> **What is expected**
Write out the records below once more, exactly and completely.

━━━ Records for the task

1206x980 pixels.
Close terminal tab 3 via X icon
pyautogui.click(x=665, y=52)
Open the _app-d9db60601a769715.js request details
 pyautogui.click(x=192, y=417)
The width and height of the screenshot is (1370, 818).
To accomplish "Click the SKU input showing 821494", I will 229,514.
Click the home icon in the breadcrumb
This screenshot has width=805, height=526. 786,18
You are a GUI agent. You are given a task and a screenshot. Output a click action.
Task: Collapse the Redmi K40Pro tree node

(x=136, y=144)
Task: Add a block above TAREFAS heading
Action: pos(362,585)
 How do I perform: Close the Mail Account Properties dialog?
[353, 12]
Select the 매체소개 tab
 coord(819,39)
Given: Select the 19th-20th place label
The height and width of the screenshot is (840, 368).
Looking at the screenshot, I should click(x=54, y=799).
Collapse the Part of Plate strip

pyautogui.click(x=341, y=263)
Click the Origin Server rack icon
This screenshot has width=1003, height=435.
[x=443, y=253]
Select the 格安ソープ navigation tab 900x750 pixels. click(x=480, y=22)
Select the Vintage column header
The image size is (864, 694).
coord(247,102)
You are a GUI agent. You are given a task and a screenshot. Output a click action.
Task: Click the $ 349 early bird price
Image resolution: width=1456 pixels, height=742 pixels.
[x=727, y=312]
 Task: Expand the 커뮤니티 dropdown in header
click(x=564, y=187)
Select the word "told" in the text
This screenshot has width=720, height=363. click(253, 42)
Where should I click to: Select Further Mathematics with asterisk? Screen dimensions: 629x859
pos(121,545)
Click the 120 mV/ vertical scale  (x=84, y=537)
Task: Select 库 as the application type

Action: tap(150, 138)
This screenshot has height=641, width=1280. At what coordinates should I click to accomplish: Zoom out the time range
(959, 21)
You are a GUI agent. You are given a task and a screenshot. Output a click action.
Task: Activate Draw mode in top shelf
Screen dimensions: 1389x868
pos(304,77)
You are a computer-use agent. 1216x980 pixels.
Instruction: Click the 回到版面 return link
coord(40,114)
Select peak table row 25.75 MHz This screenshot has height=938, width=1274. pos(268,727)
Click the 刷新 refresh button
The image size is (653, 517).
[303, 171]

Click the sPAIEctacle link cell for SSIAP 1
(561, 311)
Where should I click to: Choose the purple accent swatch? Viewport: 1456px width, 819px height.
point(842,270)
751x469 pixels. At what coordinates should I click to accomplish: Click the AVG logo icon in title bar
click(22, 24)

━━━━━━

> **Solution below**
1206x980 pixels.
Close terminal tab 3 via X icon
pyautogui.click(x=665, y=52)
Open the _app-d9db60601a769715.js request details
 pyautogui.click(x=192, y=417)
The width and height of the screenshot is (1370, 818).
To accomplish "Click the SKU input showing 821494", I will 229,514.
Click the home icon in the breadcrumb
This screenshot has width=805, height=526. 786,18
You are a GUI agent. You are given a task and a screenshot. Output a click action.
Task: Collapse the Redmi K40Pro tree node

(x=136, y=144)
Task: Add a block above TAREFAS heading
Action: pos(362,585)
 How do I perform: Close the Mail Account Properties dialog?
[353, 12]
Select the 매체소개 tab
 coord(819,39)
Given: Select the 19th-20th place label
The height and width of the screenshot is (840, 368).
Looking at the screenshot, I should click(x=54, y=799).
Collapse the Part of Plate strip

pyautogui.click(x=341, y=263)
Click the Origin Server rack icon
This screenshot has width=1003, height=435.
[x=443, y=253]
Select the 格安ソープ navigation tab 900x750 pixels. click(x=480, y=22)
Select the Vintage column header
The image size is (864, 694).
coord(247,102)
You are a GUI agent. You are given a task and a screenshot. Output a click action.
Task: Click the $ 349 early bird price
Image resolution: width=1456 pixels, height=742 pixels.
[x=727, y=312]
 Task: Expand the 커뮤니티 dropdown in header
click(x=564, y=187)
Select the word "told" in the text
This screenshot has width=720, height=363. click(253, 42)
Where should I click to: Select Further Mathematics with asterisk? Screen dimensions: 629x859
pos(121,545)
Click the 120 mV/ vertical scale  (x=84, y=537)
Task: Select 库 as the application type

Action: tap(150, 138)
This screenshot has height=641, width=1280. At what coordinates should I click to accomplish: Zoom out the time range
(959, 21)
You are a GUI agent. You are given a task and a screenshot. Output a click action.
Task: Activate Draw mode in top shelf
Screen dimensions: 1389x868
pos(304,77)
You are a computer-use agent. 1216x980 pixels.
Instruction: Click the 回到版面 return link
coord(40,114)
Select peak table row 25.75 MHz This screenshot has height=938, width=1274. pos(268,727)
Click the 刷新 refresh button
The image size is (653, 517).
[303, 171]

Click the sPAIEctacle link cell for SSIAP 1
(561, 311)
Where should I click to: Choose the purple accent swatch? Viewport: 1456px width, 819px height.
point(842,270)
751x469 pixels. At what coordinates should I click to accomplish: Click the AVG logo icon in title bar
click(22, 24)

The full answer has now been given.